• _Written instruction_
Copy each of the rows below word for word, changing nothing.

• _Data to process_
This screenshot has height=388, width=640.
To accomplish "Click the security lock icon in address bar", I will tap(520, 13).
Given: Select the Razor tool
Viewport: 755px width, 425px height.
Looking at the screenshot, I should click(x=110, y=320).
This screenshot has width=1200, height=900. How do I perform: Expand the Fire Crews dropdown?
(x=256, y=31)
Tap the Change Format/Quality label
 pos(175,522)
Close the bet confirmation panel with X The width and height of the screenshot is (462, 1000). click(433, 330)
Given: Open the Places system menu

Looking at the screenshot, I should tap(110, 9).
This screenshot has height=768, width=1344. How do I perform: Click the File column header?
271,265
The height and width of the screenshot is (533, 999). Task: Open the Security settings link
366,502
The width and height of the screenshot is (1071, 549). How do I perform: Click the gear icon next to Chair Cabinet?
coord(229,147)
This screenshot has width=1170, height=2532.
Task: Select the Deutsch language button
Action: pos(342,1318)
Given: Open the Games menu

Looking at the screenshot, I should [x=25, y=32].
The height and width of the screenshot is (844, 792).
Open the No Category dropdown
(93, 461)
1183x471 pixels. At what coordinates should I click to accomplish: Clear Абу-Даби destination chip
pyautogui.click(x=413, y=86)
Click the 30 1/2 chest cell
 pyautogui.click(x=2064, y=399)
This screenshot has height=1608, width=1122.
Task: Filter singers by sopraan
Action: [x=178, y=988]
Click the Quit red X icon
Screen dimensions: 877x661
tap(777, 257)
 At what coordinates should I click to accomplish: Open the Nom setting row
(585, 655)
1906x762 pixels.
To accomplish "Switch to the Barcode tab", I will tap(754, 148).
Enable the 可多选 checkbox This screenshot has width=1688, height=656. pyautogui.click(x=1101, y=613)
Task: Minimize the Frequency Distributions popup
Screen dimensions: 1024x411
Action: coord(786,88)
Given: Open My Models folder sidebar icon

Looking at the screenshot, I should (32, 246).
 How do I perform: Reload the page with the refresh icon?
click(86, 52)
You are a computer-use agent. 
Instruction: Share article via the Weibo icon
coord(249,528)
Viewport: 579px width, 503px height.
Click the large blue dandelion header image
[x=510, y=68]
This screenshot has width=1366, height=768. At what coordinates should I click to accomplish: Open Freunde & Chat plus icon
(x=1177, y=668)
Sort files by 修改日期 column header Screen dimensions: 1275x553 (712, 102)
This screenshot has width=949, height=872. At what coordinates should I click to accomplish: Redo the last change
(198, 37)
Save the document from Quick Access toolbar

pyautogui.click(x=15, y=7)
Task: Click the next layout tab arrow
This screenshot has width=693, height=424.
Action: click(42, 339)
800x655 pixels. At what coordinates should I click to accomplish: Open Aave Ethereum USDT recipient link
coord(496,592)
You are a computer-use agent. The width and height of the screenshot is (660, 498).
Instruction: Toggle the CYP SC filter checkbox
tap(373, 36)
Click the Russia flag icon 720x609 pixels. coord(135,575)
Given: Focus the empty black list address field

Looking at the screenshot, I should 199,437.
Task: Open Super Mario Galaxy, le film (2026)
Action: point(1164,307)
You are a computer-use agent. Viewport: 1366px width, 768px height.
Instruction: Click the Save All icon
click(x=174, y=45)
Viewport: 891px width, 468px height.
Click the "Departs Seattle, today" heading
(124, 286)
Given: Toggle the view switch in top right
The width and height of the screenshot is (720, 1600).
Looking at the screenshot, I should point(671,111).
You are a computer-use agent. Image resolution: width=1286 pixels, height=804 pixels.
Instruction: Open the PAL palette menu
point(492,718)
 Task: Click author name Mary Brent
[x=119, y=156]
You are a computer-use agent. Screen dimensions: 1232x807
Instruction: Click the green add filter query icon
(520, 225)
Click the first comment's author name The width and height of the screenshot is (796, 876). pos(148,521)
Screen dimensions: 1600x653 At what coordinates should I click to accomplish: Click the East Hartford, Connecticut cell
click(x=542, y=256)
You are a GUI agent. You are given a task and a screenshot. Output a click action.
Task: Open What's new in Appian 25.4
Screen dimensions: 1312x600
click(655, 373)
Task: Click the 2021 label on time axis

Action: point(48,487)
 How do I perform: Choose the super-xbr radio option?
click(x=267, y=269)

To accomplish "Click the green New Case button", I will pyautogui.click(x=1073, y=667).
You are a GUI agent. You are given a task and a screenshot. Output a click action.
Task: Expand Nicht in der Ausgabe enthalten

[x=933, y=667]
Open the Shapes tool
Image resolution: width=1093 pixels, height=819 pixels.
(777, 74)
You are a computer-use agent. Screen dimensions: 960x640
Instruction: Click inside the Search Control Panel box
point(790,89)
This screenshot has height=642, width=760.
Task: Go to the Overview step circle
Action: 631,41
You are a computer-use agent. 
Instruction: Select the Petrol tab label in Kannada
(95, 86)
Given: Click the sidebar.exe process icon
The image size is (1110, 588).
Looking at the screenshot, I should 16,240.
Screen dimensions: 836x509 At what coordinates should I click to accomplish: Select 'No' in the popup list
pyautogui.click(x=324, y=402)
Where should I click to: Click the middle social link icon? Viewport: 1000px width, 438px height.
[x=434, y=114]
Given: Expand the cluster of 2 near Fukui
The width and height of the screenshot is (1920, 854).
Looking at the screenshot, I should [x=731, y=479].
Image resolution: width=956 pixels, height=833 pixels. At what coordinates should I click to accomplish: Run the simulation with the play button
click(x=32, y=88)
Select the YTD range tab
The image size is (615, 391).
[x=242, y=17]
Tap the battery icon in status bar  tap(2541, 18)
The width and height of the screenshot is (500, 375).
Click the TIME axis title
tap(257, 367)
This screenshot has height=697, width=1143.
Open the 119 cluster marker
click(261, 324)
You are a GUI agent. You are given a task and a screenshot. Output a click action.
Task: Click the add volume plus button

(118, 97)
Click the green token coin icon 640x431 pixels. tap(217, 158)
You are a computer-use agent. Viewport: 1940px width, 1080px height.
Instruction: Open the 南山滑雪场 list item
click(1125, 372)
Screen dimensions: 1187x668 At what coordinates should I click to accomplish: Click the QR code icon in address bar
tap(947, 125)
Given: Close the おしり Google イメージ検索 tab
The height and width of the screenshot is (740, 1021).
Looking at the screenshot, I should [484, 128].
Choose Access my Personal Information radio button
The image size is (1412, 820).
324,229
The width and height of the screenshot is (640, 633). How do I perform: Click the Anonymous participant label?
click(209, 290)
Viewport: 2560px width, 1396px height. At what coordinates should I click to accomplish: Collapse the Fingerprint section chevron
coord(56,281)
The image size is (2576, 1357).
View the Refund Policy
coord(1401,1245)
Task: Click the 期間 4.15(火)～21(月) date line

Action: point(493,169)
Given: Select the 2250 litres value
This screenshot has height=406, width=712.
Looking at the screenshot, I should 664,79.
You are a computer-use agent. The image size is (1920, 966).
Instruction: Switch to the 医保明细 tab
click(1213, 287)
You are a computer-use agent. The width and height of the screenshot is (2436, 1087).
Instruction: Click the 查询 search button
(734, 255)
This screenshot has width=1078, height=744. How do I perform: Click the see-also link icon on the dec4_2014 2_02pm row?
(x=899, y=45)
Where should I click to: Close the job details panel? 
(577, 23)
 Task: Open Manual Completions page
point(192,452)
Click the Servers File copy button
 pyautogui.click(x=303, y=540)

• _Finished task_
This screenshot has height=388, width=640.
To accomplish "Click the security lock icon in address bar", I will tap(520, 13).
Given: Select the Razor tool
Viewport: 755px width, 425px height.
Looking at the screenshot, I should click(x=110, y=320).
This screenshot has width=1200, height=900. How do I perform: Expand the Fire Crews dropdown?
(x=256, y=31)
Tap the Change Format/Quality label
 pos(175,522)
Close the bet confirmation panel with X The width and height of the screenshot is (462, 1000). click(433, 330)
Given: Open the Places system menu

Looking at the screenshot, I should tap(110, 9).
This screenshot has height=768, width=1344. How do I perform: Click the File column header?
271,265
The height and width of the screenshot is (533, 999). Task: Open the Security settings link
366,502
The width and height of the screenshot is (1071, 549). How do I perform: Click the gear icon next to Chair Cabinet?
coord(229,147)
This screenshot has width=1170, height=2532.
Task: Select the Deutsch language button
Action: pos(342,1318)
Given: Open the Games menu

Looking at the screenshot, I should [x=25, y=32].
The height and width of the screenshot is (844, 792).
Open the No Category dropdown
(93, 461)
1183x471 pixels. At what coordinates should I click to accomplish: Clear Абу-Даби destination chip
pyautogui.click(x=413, y=86)
Click the 30 1/2 chest cell
 pyautogui.click(x=2064, y=399)
This screenshot has height=1608, width=1122.
Task: Filter singers by sopraan
Action: [x=178, y=988]
Click the Quit red X icon
Screen dimensions: 877x661
tap(777, 257)
 At what coordinates should I click to accomplish: Open the Nom setting row
(585, 655)
1906x762 pixels.
To accomplish "Switch to the Barcode tab", I will tap(754, 148).
Enable the 可多选 checkbox This screenshot has width=1688, height=656. pyautogui.click(x=1101, y=613)
Task: Minimize the Frequency Distributions popup
Screen dimensions: 1024x411
Action: coord(786,88)
Given: Open My Models folder sidebar icon

Looking at the screenshot, I should (32, 246).
 How do I perform: Reload the page with the refresh icon?
click(86, 52)
You are a computer-use agent. 
Instruction: Share article via the Weibo icon
coord(249,528)
Viewport: 579px width, 503px height.
Click the large blue dandelion header image
[x=510, y=68]
This screenshot has width=1366, height=768. At what coordinates should I click to accomplish: Open Freunde & Chat plus icon
(x=1177, y=668)
Sort files by 修改日期 column header Screen dimensions: 1275x553 (712, 102)
This screenshot has width=949, height=872. At what coordinates should I click to accomplish: Redo the last change
(198, 37)
Save the document from Quick Access toolbar

pyautogui.click(x=15, y=7)
Task: Click the next layout tab arrow
This screenshot has width=693, height=424.
Action: click(42, 339)
800x655 pixels. At what coordinates should I click to accomplish: Open Aave Ethereum USDT recipient link
coord(496,592)
You are a computer-use agent. The width and height of the screenshot is (660, 498).
Instruction: Toggle the CYP SC filter checkbox
tap(373, 36)
Click the Russia flag icon 720x609 pixels. coord(135,575)
Given: Focus the empty black list address field

Looking at the screenshot, I should 199,437.
Task: Open Super Mario Galaxy, le film (2026)
Action: point(1164,307)
You are a computer-use agent. Viewport: 1366px width, 768px height.
Instruction: Click the Save All icon
click(x=174, y=45)
Viewport: 891px width, 468px height.
Click the "Departs Seattle, today" heading
(124, 286)
Given: Toggle the view switch in top right
The width and height of the screenshot is (720, 1600).
Looking at the screenshot, I should point(671,111).
You are a computer-use agent. Image resolution: width=1286 pixels, height=804 pixels.
Instruction: Open the PAL palette menu
point(492,718)
 Task: Click author name Mary Brent
[x=119, y=156]
You are a computer-use agent. Screen dimensions: 1232x807
Instruction: Click the green add filter query icon
(520, 225)
Click the first comment's author name The width and height of the screenshot is (796, 876). pos(148,521)
Screen dimensions: 1600x653 At what coordinates should I click to accomplish: Click the East Hartford, Connecticut cell
click(x=542, y=256)
You are a GUI agent. You are given a task and a screenshot. Output a click action.
Task: Open What's new in Appian 25.4
Screen dimensions: 1312x600
click(655, 373)
Task: Click the 2021 label on time axis

Action: point(48,487)
 How do I perform: Choose the super-xbr radio option?
click(x=267, y=269)

To accomplish "Click the green New Case button", I will pyautogui.click(x=1073, y=667).
You are a GUI agent. You are given a task and a screenshot. Output a click action.
Task: Expand Nicht in der Ausgabe enthalten

[x=933, y=667]
Open the Shapes tool
Image resolution: width=1093 pixels, height=819 pixels.
(777, 74)
You are a computer-use agent. Screen dimensions: 960x640
Instruction: Click inside the Search Control Panel box
point(790,89)
This screenshot has height=642, width=760.
Task: Go to the Overview step circle
Action: 631,41
You are a computer-use agent. 
Instruction: Select the Petrol tab label in Kannada
(95, 86)
Given: Click the sidebar.exe process icon
The image size is (1110, 588).
Looking at the screenshot, I should 16,240.
Screen dimensions: 836x509 At what coordinates should I click to accomplish: Select 'No' in the popup list
pyautogui.click(x=324, y=402)
Where should I click to: Click the middle social link icon? Viewport: 1000px width, 438px height.
[x=434, y=114]
Given: Expand the cluster of 2 near Fukui
The width and height of the screenshot is (1920, 854).
Looking at the screenshot, I should [x=731, y=479].
Image resolution: width=956 pixels, height=833 pixels. At what coordinates should I click to accomplish: Run the simulation with the play button
click(x=32, y=88)
Select the YTD range tab
The image size is (615, 391).
[x=242, y=17]
Tap the battery icon in status bar  tap(2541, 18)
The width and height of the screenshot is (500, 375).
Click the TIME axis title
tap(257, 367)
This screenshot has height=697, width=1143.
Open the 119 cluster marker
click(261, 324)
You are a GUI agent. You are given a task and a screenshot. Output a click action.
Task: Click the add volume plus button

(118, 97)
Click the green token coin icon 640x431 pixels. tap(217, 158)
You are a computer-use agent. Viewport: 1940px width, 1080px height.
Instruction: Open the 南山滑雪场 list item
click(1125, 372)
Screen dimensions: 1187x668 At what coordinates should I click to accomplish: Click the QR code icon in address bar
tap(947, 125)
Given: Close the おしり Google イメージ検索 tab
The height and width of the screenshot is (740, 1021).
Looking at the screenshot, I should [484, 128].
Choose Access my Personal Information radio button
The image size is (1412, 820).
324,229
The width and height of the screenshot is (640, 633). How do I perform: Click the Anonymous participant label?
click(209, 290)
Viewport: 2560px width, 1396px height. At what coordinates should I click to accomplish: Collapse the Fingerprint section chevron
coord(56,281)
The image size is (2576, 1357).
View the Refund Policy
coord(1401,1245)
Task: Click the 期間 4.15(火)～21(月) date line

Action: point(493,169)
Given: Select the 2250 litres value
This screenshot has height=406, width=712.
Looking at the screenshot, I should 664,79.
You are a computer-use agent. The image size is (1920, 966).
Instruction: Switch to the 医保明细 tab
click(1213, 287)
You are a computer-use agent. The width and height of the screenshot is (2436, 1087).
Instruction: Click the 查询 search button
(734, 255)
This screenshot has width=1078, height=744. How do I perform: Click the see-also link icon on the dec4_2014 2_02pm row?
(x=899, y=45)
Where should I click to: Close the job details panel? 
(577, 23)
 Task: Open Manual Completions page
point(192,452)
Click the Servers File copy button
 pyautogui.click(x=303, y=540)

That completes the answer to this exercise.